= WHAT YOU SHOULD DO =
Using the article on the Bruges beer pipeline, answer the following questions.
1. What will top supporters of the pipeline receive every day for the rest of their lives?
2. Which two beers does De Halve Maan produce?
3. According to Flanders News, how much did the crowdfunding project raise?

= PROVIDED TEXT =
------------------------------------------------
Tourists ride in a boat down a main canal in Bruges, Belgium. A brewery in the historic city is building a pipeline to send thousands of gallons of its beer to a bottling plant without clogging narrow cobblestone streets.

Virginia Mayo/AP

Top supporters of an audacious Belgian pipeline will get a bottle of beer every day for the rest of their lives. That's in return for putting more than $8,000 toward bringing a pipe dream to life, and helping a brewery remain in the historic town of Bruges.

Since last year, De Halve Maan, which produces two famous beers — Straffe Hendrik and Brugse Zot — has been making headlines for its solution to a nagging problem: How to get beer from its brewery to a bottling plant some 2 miles away without forcing large trucks to navigate the narrow the cobbled streets for which Bruges is famous.

And now, thanks to a crowdfunding project that raised more than $300,000 (according to Flanders News), the company hopes to complete its beer pipeline sometime around summer's end.
------------------------------------------------
= INFORMATION SUPPLIED =
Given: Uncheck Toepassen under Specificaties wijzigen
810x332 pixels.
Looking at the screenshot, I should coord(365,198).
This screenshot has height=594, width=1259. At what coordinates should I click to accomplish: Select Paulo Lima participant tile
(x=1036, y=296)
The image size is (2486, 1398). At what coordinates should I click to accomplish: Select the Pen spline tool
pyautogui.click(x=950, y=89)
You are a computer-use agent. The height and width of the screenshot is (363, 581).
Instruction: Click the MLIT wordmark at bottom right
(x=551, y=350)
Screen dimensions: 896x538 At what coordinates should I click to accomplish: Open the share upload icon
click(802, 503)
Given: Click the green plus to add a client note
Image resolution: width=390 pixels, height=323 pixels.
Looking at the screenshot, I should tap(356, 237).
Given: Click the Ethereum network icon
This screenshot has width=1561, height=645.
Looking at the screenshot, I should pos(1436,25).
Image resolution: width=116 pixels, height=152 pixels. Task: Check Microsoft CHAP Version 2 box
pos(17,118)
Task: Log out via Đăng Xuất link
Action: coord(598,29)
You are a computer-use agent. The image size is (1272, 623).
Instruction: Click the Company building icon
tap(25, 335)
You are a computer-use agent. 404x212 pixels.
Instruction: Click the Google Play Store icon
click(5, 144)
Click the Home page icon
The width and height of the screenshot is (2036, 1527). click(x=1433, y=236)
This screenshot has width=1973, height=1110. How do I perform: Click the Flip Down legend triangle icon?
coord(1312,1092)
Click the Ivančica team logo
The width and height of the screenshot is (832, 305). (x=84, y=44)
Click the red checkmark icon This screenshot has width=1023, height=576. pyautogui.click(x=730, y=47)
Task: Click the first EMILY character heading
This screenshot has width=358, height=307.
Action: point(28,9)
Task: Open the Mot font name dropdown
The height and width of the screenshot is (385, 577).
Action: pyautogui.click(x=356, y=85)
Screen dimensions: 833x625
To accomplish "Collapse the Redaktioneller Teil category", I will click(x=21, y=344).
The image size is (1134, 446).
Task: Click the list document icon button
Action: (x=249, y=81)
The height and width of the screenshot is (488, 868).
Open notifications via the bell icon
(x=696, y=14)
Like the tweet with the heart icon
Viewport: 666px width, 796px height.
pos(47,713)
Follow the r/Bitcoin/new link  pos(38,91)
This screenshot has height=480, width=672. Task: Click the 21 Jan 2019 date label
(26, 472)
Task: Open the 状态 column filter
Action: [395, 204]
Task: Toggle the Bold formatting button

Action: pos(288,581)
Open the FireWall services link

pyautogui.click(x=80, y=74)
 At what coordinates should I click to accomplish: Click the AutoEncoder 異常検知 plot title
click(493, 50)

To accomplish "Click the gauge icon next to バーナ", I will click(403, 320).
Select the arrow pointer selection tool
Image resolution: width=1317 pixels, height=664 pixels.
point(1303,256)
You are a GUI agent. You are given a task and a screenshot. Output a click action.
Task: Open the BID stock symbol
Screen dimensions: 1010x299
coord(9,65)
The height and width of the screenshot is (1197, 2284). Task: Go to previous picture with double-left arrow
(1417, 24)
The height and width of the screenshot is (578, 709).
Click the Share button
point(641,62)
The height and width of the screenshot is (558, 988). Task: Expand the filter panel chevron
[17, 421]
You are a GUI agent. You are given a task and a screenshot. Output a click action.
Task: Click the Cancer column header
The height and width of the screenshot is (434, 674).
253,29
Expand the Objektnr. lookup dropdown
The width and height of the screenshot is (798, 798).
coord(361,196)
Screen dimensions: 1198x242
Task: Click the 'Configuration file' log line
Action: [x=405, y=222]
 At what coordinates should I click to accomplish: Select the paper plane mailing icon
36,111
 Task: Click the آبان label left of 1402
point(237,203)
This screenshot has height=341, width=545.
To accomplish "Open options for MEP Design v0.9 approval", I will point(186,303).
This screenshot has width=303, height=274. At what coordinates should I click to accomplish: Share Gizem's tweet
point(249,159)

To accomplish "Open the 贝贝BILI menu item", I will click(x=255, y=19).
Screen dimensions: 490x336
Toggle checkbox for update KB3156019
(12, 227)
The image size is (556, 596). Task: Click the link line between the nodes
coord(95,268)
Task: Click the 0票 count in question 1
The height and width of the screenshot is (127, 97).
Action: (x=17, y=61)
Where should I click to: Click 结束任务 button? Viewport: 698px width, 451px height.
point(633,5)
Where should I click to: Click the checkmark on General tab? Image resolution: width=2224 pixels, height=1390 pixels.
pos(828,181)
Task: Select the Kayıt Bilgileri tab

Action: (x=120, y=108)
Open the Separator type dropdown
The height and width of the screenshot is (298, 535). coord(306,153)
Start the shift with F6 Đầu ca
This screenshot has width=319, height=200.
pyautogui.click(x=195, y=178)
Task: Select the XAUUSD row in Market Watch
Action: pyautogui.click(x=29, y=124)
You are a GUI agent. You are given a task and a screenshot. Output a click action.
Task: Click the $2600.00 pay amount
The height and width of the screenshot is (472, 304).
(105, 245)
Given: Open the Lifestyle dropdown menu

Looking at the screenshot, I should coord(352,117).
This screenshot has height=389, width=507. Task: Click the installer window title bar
------------------------------------------------
= SOLUTION FOR THIS TASK =
1. A bottle of beer.
2. Straffe Hendrik and Brugse Zot.
3. More than $300,000.